Ils ont beau être à l’origine du genre, les Américains sont loin d’avoir le monopole des « feel good movies ». Nos réalisateurs hexagonaux se défendent d’ailleurs plutôt bien en nous délivrant chaque année des fables pleines d’humour et de douceur (Comme un avion, La Famille Bélier, Camille redouble…), pauses salutaires entre deux blockbusters dopés à l’adrénaline. Cet été, au milieu de la faune bodybuildée servie par Ant-Man, Terminator Genisys ou encore Les Fant4stiques, Marie Belhomme a fait le choix de la délicatesse avec son dernier film, Les Chaises musicales, comédie d’un moelleux de marshmallow portée par Isabelle Carré, Carmen Maura et Philippe Rebbot (sortie le 29 juillet).
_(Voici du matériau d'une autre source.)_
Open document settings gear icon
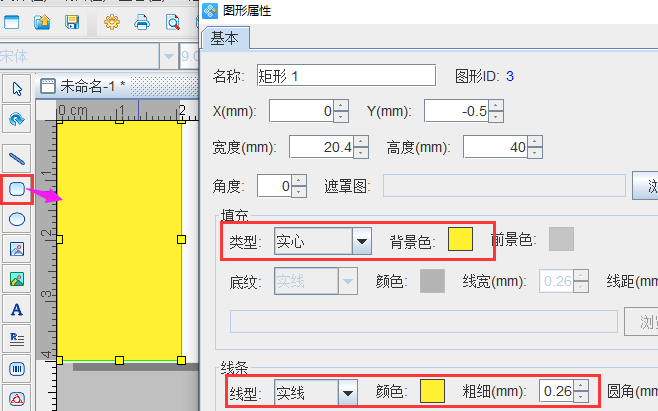Viewport: 658px width, 411px height. (x=112, y=21)
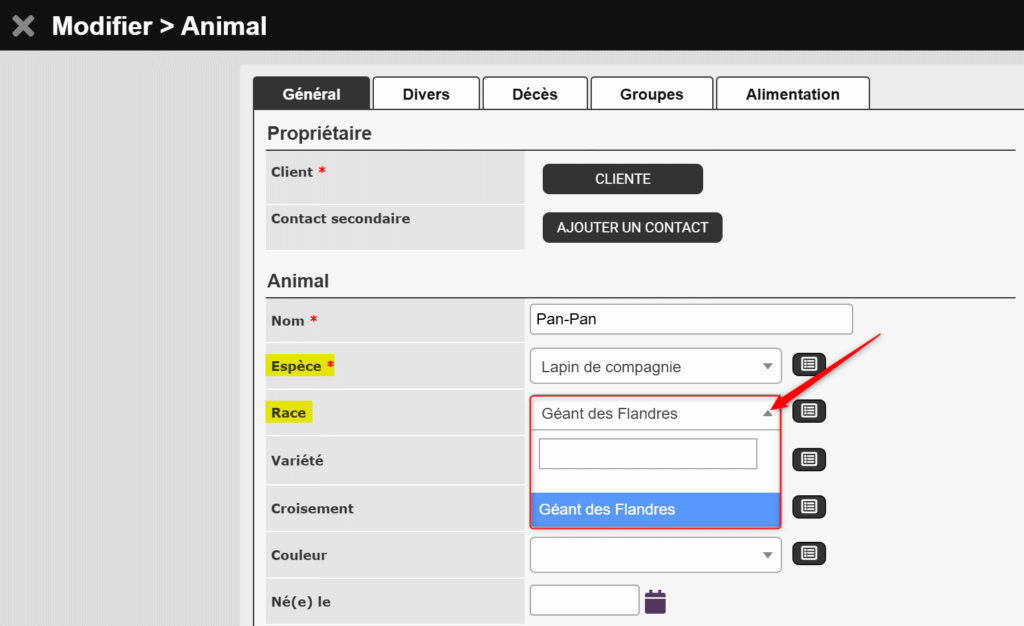This screenshot has width=1024, height=626.
Task: Open the list icon beside Couleur
Action: pyautogui.click(x=809, y=554)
On y retrouve Perinne, blondinette de 39 ans au minois poupon et à la sincérité désarmante. Violoniste « presque » professionnelle, elle tente de joindre les deux bouts en animant anniversaires d’enfants et soirées du troisième âge. Fauchée et célibataire, elle manque de justesse la rime avec meurtrière le jour où elle précipite involontairement un pauvre bougre dans la benne d’une déchetterie de campagne et prend la fuite. Le lendemain, après avoir lu dans les journaux que l’homme n’est pas mort mais plongé dans le coma, elle lui rend visite à l’hôpital et décide de réparer sa faute. Commence alors une plongée dans l’univers de l’autre, cet inconnu endormi qui va prendre de plus en plus de place dans la vie de notre ingénue.

 

Les Chaises musicales 2

Philippe Rebbot et Isabelle Carré dans « Les Chaises musicales »

 

Hormis la jouissance un brin moqueuse de voir Isabelle Carré déguisée en Dark Vador, en banane ou en ours en peluche,  Les Chaises musicales procurent bien-être et tendresse par la médiation d’un univers particulièrement bienveillant peuplé de personnages altruistes. Ici une bénévole qui occupe les soirée de personnes âgées, là le responsable d’une ludothèque de quartier, là encore une directrice de centre de loisirs qui dispense un cours de respiration en plein entretien d’embauche. Animés par la passion et la joie de vivre, les protagonistes s’invitent dans l’existence brouillonne de Perinne pour y remettre peu à peu de l’ordre, malgré sa propension à emmêler les situations les plus simples. Je ne vous révélerai rien en annonçant que l’histoire se termine bien ; nous sommes d’accord sur  l’insignifiance des chutes heureuses des « feel good movies ». Tout l’intérêt tient dans le chemin parcouru et vos compagnons de route. Avec Isabelle, Carmen et Philippe, vous irez bon train.